Benchmarking workflow using GRouNdGAN

GRN inference benchmarking workflow using GRouNdGAN.#

Simulated datasets#

You need 2 elements to benchmark GRN inference methods:

  1. Gene Expression Data [rows (genes) x columns (cells)]

  2. Ground Truth GRN

    • Contains two columns:

      1. TF (regulators)

      2. Gene (target)

    • Rows represent imposed edges directed from column 1: TF (regulators) to column 2: Gene (target).

Here, we provide simulated scRNA-seq datasets (100k cells x 1000 genes (including TFs)) and their corresponding ground truth GRNs. The ground truth GRN is the GRN imposed onto GRouNdGAN to generate the simulated dataset. Each gene in the imposed GRN is regulated by 15 TFs (identified using GRNBoost2 (Moerman et al., 2018) on experimental data).

Note

Although this (potentially non-causal) GRN is imposed by GRouNdGAN, it is imposed in a causal manner and represents the causal data generating graph of the simulated data.

Note

Feel free to reduce dataset size if you intend to use fewer cells for benchmarking.

BoneMarrow (Paul et al., 2015)#

Reference dataset: Differentiation of hematopoietic stem cells to different lineages from mouse bone marrow (GEO accession number: GSE72857).

PBMC-ALL (Zheng et al., 2017)#

Reference dataset: Human peripheral blood mononuclear cell (PBMC Donor A) dataset from 10x Genomics.

PBMC-CTL#

Reference dataset: Dataset corresponding to the most common cell type (CD8+ Cytotoxic T-cells) in PBMC-All (Zheng et al., 2017).

Dahlin (Dahlin et al., 2018)#

Reference dataset: Hematopoietic dataset corresponding to the scRNA-seq (10x Genomics) profiles of mouse bone marrow hematopoietic stem and progenitor cells (HSPCs) differentiating towards different lineages from GEO (accession number: GSE107727).

Tumor-ALL (Han et al., 2022)#

Reference dataset: Malignant cells as well as cells in the tumor microenvironment (called Tumor-All dataset here) from 20 fresh core needle biopsies of follicular lymphoma patients from cellxgene.

Tumor-malignant#

Reference dataset: Dataset corresponding to cells labelled as “malignant” in the Tumor-ALL (Han et al., 2022) dataset.


Help us expand this list: request GRouNdGAN training on new GRNs and reference datasets

We are eager to grow this list and welcome your contributions.
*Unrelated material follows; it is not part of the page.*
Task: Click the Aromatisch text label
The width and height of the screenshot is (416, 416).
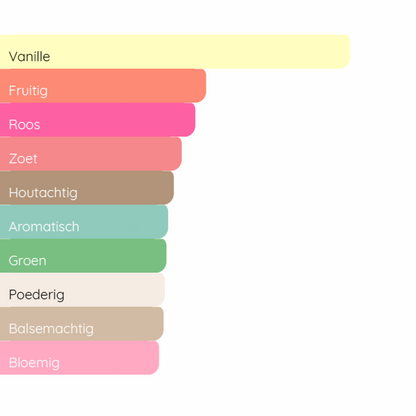Action: [x=44, y=227]
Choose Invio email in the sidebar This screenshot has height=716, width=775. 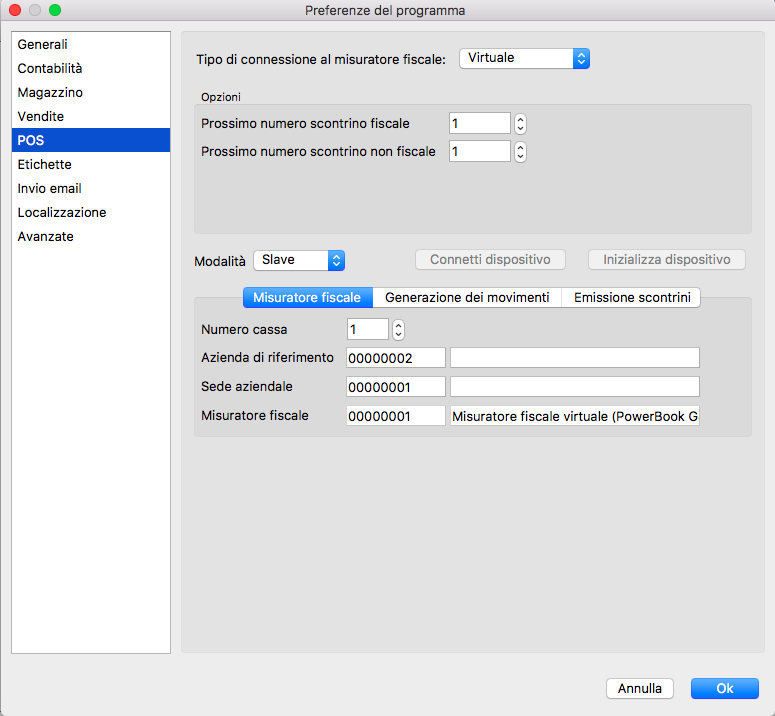point(50,189)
If you would like us to train GRouNdGAN on a new reference dataset with different GRNs, please submit a request by opening an issue on our GitHub repository. Be sure to include a link to the reference dataset in your request.
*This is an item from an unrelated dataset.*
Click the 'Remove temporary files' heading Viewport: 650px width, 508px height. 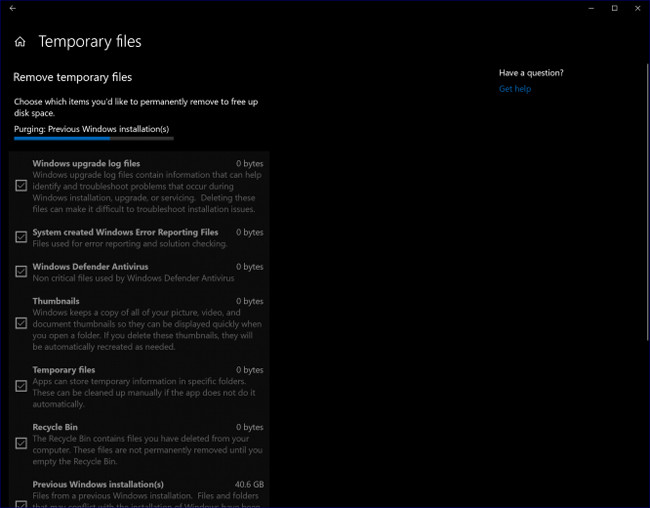[x=72, y=77]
If you have trained GRouNdGAN on a new dataset and would like to contribute to our collection, we encourage you to open a pull request.

References#

Paul, F., Arkin, Y., Giladi, A., Jaitin, D. A., Kenigsberg, E., Keren-Shaul, H., Winter, D. R., Lara-Astiaso, D., Gury, M., Weiner, A., David, E., Cohen, N., Lauridsen, F. K. B., Haas, S., Schlitzer, A., Mildner, A., Ginhoux, F., Jung, S., Trumpp, A., … Tanay, A. (2015). Transcriptional heterogeneity and lineage commitment in myeloid progenitors. Cell, 163(7), 1663–1677. https://doi.org/10.1016/j.cell.2015.11.013

Zheng, G., Terry, J. M., Belgrader, P., Ryvkin, P., Bent, Z., Wilson, R. J., Ziraldo, S. B., Wheeler, T. D., McDermott, G. P., Zhu, J., Gregory, M., Shuga, J., Montesclaros, L., Underwood, J. G., Masquelier, D. A., Nishimura, S. Y., Schnall-Levin, M., Wyatt, P., Hindson, C. M., … Bielas, J. H. (2017). Massively parallel digital transcriptional profiling of single cells. Nature Communications, 8(1). https://doi.org/10.1038/ncomms14049

Moerman, T., Aibar, S., González-Blas, C. B., Simm, J., Moreau, Y., Aerts, J., & Aerts, S. (2018). GRNBoost2 and Arboreto: efficient and scalable inference of gene regulatory networks. Bioinformatics, 35(12), 2159–2161. https://doi.org/10.1093/bioinformatics/bty916

Dahlin, J. S., Hamey, F. K., Pijuan-Sala, B., Shepherd, M., Lau, W. W., Nestorowa, S., … & Wilson, N. K. (2018). A single-cell hematopoietic landscape resolves 8 lineage trajectories and defects in Kit mutant mice. Blood, The Journal of the American Society of Hematology, 131(21), e1-e11.

Han, G., Deng, Q., Marques-Piubelli, M. L., Dai, E., Dang, M., Ma, M. C. J., … & Green, M. R. (2022). Follicular lymphoma microenvironment characteristics associated with tumor cell mutations and MHC class II expression. Blood cancer discovery, 3(5), 428-443.